Tozzi fue directo. Lo primero es cuidar el emplazamiento y dejarlo mejor de lo que estaba. Y después está el argumento que pronunció con la naturalidad de quien lo ha comprobado muchas veces: salvo el skyline de Nueva York, cualquier lugar del mundo puede reproducirse desde Andalucía, con su patrimonio o con ayuda de sets. No se trata de publicidad. Se trata de geografía y es historia acumulada en piedra.
Sagrista añadió que el equipo tiene que conocer el espacio tanto como los gestores del espacio tienen que conocer lo que es un rodaje. Y puso un límite claro, si el rodaje amenaza la reproducción del chorlitejo patinegro, ella no rueda. El patrimonio natural entra en la ecuación.
García Jiménez cerró con una advertencia sobre las denuncias en redes sociales, que según su opinión han convertido los conflictos en espacios patrimoniales en algo con consecuencias muy concretas para quienes responden de su conservación. El futuro de los rodajes en estos lugares pasa por acuerdos sólidos antes de que llegue la cámara.
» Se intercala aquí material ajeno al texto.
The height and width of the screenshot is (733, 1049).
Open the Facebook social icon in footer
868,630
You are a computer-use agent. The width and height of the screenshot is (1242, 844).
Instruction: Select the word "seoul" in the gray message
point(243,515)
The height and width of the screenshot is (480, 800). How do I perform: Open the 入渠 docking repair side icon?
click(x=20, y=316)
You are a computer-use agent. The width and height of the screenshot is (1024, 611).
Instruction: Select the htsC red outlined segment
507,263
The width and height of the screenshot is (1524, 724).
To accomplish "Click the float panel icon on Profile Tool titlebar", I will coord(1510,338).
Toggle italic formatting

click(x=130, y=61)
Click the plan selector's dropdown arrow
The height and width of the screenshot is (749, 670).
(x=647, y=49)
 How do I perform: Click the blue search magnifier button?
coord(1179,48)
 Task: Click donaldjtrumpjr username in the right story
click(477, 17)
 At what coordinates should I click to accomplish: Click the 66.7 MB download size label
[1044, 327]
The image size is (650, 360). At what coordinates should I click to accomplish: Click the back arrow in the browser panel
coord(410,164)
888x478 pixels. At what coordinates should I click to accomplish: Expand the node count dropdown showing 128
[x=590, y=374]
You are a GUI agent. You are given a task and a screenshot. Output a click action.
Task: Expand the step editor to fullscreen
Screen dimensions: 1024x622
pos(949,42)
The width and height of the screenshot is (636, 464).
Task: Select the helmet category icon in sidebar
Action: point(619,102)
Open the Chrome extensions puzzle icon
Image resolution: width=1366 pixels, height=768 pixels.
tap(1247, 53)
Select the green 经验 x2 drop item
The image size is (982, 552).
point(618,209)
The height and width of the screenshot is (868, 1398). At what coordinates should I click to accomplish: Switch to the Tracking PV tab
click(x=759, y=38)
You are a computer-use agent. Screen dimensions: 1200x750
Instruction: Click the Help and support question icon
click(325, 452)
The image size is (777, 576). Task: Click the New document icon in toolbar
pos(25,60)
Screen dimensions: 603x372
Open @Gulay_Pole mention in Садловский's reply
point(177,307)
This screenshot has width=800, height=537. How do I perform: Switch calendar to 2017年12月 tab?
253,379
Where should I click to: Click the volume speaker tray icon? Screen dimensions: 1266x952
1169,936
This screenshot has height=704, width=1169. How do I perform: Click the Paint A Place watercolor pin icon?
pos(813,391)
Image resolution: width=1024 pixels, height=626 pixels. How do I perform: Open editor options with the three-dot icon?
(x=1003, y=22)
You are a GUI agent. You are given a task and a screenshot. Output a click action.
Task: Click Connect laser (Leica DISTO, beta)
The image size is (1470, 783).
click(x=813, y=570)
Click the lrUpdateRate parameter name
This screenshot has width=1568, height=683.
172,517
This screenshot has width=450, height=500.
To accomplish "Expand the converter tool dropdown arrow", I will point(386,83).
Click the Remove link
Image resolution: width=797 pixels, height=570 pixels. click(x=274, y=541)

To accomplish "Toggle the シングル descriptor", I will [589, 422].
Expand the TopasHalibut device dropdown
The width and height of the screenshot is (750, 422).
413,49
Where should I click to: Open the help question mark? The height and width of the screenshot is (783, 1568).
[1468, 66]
Pero la conversación que más nos quedó del día fue la del aperitivo de cine en el Waikiki, donde Namir Abdel Messeeh habló de La vie après Siham, su documental sobre el duelo tras la muerte de su madre, construido con material de archivo, grabaciones familiares y películas clásicas del cine egipcio. Abdel Messeeh es el archivista de su familia, el hijo que se aferra al pasado mientras otros se agarran al presente, y esa obsesión por la memoria es la película entera.
Contó que la falta de financiación no solo fue un obstáculo sino también una forma de encontrar lo esencial, que a veces la escasez obliga a buscar otra manera de contar y esa manera resulta mejor. Pero no lo romantizó. También preguntó en voz alta cómo se vive diez años sin sueldo, y reconoció que tuvo que buscar otra profesión para sostener el proyecto y a sus hijos. La distribución, añadió, es casi más difícil que la producción, ese espacio de encuentro entre la película y el público que nadie garantiza. Su deseo con todo esto era restituir lo que es bello en la vida.
Por la tarde la película viajó a Algeciras, a los contenedores rojos de la Asociación Alcultura en el puerto, y provocó un debate que se extendió más de lo previsto. Alguien entre el público dijo que le había gustado ver en pantalla a una familia que se quiere y que se cuida, porque el cine suele prestarle más atención al conflicto.
Esta noche, al aire libre en la calle Gravina, el festival proyecta un documental sobre Cesária Évora, la diva de los pies descalzos, para hablar de Cabo Verde y de cómo la insularidad moldea una cultura entera. Entrada libre. Una forma de cerrar la semana que tiene mucho de despedida y algo de promesa.